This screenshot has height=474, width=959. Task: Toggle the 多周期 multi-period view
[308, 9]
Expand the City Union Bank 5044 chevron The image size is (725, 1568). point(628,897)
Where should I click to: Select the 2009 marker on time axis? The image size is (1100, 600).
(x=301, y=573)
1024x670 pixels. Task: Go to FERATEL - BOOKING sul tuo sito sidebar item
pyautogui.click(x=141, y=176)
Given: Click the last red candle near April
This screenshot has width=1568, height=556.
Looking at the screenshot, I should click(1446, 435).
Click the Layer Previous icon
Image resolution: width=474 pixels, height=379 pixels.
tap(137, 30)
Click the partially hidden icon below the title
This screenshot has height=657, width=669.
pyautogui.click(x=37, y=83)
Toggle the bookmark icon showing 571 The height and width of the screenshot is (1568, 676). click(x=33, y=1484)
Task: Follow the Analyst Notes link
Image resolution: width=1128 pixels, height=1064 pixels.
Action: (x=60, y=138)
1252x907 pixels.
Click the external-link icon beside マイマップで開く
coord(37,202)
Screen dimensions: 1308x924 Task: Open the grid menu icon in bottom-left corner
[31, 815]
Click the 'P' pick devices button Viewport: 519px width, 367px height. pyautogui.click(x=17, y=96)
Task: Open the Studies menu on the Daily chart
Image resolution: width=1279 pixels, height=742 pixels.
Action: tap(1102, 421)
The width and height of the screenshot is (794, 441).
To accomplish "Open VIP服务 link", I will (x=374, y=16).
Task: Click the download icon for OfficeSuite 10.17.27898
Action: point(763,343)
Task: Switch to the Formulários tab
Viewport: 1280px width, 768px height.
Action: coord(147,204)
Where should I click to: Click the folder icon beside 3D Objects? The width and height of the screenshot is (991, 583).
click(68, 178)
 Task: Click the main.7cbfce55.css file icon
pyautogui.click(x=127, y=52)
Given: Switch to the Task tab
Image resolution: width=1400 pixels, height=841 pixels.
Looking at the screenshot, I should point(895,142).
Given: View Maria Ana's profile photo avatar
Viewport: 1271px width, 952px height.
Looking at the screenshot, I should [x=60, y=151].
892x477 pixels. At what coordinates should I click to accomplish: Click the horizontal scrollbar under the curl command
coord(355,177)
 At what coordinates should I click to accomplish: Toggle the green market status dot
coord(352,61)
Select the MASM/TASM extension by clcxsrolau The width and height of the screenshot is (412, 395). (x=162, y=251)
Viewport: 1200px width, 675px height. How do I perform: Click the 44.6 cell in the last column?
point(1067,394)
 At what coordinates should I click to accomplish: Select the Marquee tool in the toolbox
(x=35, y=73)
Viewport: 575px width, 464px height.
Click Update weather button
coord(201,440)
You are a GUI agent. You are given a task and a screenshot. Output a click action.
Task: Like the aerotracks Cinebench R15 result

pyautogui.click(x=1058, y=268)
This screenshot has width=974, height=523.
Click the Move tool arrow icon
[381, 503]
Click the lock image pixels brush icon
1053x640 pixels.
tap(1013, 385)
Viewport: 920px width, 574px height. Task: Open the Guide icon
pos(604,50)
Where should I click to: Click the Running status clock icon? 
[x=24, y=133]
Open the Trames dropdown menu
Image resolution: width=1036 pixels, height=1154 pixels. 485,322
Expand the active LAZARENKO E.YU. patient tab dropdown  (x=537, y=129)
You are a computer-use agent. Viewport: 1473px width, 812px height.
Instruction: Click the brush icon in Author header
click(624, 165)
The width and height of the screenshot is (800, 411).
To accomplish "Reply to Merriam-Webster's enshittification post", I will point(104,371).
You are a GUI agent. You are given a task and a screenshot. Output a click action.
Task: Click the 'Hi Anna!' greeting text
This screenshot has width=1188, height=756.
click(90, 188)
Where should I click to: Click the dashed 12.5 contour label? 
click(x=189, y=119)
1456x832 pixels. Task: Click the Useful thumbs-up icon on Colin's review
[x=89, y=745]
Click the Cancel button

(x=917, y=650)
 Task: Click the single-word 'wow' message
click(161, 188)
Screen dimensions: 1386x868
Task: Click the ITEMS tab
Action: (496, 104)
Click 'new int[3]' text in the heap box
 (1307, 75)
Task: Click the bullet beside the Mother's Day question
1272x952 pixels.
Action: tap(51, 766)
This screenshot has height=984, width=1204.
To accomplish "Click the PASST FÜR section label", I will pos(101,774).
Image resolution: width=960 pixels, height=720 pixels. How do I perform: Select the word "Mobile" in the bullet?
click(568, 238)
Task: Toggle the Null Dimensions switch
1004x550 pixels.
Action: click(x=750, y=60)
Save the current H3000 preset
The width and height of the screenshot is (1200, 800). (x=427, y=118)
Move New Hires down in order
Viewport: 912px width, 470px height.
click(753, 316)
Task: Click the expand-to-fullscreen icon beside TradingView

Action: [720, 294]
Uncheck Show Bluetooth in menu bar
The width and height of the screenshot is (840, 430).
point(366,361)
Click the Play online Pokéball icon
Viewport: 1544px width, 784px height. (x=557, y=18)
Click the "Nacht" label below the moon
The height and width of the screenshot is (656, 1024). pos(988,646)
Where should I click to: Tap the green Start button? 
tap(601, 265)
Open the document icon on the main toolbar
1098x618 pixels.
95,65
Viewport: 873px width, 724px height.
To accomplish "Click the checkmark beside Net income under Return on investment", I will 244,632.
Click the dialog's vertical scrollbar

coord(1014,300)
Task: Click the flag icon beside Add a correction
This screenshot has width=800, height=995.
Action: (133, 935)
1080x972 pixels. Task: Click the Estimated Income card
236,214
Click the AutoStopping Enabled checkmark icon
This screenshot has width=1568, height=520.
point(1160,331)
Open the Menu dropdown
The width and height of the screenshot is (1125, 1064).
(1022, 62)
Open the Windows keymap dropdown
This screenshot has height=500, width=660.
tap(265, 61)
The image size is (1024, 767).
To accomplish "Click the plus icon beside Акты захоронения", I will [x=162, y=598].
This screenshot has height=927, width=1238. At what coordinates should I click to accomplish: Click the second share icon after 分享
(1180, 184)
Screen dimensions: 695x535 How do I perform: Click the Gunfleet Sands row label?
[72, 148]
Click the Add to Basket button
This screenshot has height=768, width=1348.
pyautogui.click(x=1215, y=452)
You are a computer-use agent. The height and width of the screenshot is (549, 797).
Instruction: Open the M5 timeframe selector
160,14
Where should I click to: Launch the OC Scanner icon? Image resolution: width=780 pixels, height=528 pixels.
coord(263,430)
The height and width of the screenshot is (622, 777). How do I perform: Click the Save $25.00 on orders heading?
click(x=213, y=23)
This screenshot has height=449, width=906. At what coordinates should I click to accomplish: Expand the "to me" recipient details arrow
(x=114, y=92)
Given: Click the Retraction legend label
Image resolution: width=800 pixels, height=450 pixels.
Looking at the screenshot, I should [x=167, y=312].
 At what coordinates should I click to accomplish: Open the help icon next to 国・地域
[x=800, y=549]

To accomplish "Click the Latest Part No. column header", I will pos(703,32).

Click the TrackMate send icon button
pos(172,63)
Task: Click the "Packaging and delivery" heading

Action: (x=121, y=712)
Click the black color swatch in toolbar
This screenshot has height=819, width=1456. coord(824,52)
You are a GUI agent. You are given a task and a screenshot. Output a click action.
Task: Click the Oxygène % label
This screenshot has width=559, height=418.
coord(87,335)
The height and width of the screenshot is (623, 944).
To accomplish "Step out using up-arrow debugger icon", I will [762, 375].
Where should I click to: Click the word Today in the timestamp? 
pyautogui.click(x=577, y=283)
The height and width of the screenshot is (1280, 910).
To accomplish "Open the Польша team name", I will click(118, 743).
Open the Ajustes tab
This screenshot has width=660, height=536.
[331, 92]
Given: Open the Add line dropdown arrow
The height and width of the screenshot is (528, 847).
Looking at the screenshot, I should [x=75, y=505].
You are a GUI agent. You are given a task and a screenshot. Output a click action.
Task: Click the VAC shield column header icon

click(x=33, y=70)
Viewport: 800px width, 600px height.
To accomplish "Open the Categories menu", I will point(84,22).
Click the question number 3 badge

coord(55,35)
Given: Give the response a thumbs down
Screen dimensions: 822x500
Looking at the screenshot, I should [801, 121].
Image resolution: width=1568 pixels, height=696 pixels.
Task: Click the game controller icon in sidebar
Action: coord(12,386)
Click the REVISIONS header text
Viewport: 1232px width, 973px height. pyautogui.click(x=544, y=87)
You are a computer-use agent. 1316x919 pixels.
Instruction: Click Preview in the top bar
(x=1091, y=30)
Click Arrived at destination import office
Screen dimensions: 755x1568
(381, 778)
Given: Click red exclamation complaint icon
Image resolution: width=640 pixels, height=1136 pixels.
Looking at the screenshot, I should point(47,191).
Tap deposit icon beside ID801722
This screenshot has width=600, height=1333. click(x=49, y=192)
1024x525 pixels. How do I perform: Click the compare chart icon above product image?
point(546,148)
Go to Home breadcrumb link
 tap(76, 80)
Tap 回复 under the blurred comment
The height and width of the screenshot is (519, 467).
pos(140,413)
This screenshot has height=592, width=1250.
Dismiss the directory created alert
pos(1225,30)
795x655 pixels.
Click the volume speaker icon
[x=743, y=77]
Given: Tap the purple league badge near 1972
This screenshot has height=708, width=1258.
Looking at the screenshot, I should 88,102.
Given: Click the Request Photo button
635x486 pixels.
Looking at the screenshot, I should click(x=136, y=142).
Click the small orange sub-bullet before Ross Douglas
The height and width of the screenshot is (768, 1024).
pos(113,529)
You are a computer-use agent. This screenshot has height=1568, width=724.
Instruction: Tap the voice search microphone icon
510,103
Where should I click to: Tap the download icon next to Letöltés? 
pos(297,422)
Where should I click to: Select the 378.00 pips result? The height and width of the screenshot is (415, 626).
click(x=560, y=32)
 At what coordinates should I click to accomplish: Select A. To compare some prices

__Exercise requirements__
Begin with the line above that has "Where should I click to: Click the word" and continue through the line that has "Given: Open the Add line dropdown arrow", setting each one down exactly. Stop there.

__Finished exercise__
Where should I click to: Click the word Today in the timestamp? 
pyautogui.click(x=577, y=283)
The height and width of the screenshot is (1280, 910).
To accomplish "Open the Польша team name", I will click(118, 743).
Open the Ajustes tab
This screenshot has width=660, height=536.
[331, 92]
Given: Open the Add line dropdown arrow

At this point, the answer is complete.